- TRECHO APRESENTADO -
---------------
Os pastores chegam às pressas, a exemplo de Maria, que também saiu apressadamente para visitar sua prima Isabel (Lc 1,39). Trata-se da expectativa feliz por se encontrarem com o Messias. Lá eles encontram Maria, José e o menino recém-nascido, deitado na manjedoura (v. 16). O verbo “ver” aparece novamente no v. 17: ao verem o menino, contaram o que já haviam ouvido sobre ele, desde os tempos antigos. Trata-se aqui de uma interpretação, um DeRaSh, retirando do passado as melhores recordações, aquilo que ficou na memória do povo. Os pastores deixavam todos maravilhados com o que diziam (v. 18). Maria conservava todas as coisas, misteriosamente, em seu coração e nelas meditava (v. 19). O coração – em hebraico, lev –, para os judeus, é lugar das decisões mais importantes, lugar onde se assentam a Lei e o amor. Os pastores voltaram glorificando e louvando a Deus por tudo o que viram e ouviram, conforme lhes tinham dito (v. 20). O texto conclui com o cumprimento ritual da Lei no oitavo dia, a circuncisão do menino e a purificação da mãe. Foi dado ao menino o nome Jesus, que significa “Deus salva”, conforme o anjo indicara anteriormente (v. 21).
---------------
- O QUE SE PEDE -
(A) Diga se cada afirmação concorda com o trecho sobre a visita dos pastores, respondendo sim ou não e citando as palavras decisivas do trecho: (i) os pastores chegam sem pressa; (ii) a palavra hebraica para coração é lev; (iii) o nome Jesus significa "Deus salva".
(B) Prolongue o trecho sobre a visita dos pastores a partir da última frase apresentada.

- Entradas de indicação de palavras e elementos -
---------------
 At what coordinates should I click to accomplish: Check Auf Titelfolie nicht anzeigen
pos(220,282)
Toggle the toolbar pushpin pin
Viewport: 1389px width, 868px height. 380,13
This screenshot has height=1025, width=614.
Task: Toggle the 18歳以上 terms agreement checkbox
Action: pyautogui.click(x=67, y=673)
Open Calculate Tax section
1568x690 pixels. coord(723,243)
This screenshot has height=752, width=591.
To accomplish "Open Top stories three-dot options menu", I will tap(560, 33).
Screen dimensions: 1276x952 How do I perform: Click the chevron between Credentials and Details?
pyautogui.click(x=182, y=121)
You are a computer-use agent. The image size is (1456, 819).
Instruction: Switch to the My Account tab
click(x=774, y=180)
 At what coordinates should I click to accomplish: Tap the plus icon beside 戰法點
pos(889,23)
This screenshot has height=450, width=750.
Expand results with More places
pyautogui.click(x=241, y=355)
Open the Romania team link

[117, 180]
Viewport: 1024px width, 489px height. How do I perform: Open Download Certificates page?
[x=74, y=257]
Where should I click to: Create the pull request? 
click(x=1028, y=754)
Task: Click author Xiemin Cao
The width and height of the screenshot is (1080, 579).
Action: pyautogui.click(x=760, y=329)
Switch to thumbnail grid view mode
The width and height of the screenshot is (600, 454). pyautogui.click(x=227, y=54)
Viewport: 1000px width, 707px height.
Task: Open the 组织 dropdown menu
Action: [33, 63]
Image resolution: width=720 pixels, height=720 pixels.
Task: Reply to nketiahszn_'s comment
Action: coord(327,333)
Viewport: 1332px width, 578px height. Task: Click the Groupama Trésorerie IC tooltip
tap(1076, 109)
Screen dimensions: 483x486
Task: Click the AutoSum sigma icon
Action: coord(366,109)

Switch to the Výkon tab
---------------
- RESPOSTAS EM ORDEM -
(A)
(i) Não: "Os pastores chegam às pressas"
(ii) Sim: "O coração – em hebraico, lev –"
(iii) Sim: "Foi dado ao menino o nome Jesus, que significa “Deus salva”"

(B)
Lucas assim entretece no relato do nascimento de Jesus a tradição sobre os pastores, a visitação do anjo e a alegria típica de seu Evangelho, como uma colcha de retalhos na qual se destaca a maternidade de Maria, Mãe de Jesus e nossa Mãe.
III. PISTAS PARA REFLEXÃO
Mostrar a relação entre as três leituras, destacando que a bênção do passado dada pelos sacerdotes agora se traduz no nascimento de Jesus tanto para a vida de Maria e José quanto para todos nós, que celebramos recentemente seu Natal. Destacar que Cristo nos libertou para vivermos não um conglomerado de leis e rituais, mas o verdadeiro amor a Deus e aos irmãos. Perceber que a maternidade de Maria foi anteriormente vivida na fé, pois ela acolheu a Palavra de Deus pelo ouvido e agora essa Palavra nasce entre nós, renovando nossa alegria, como outrora a alegria dos pastores.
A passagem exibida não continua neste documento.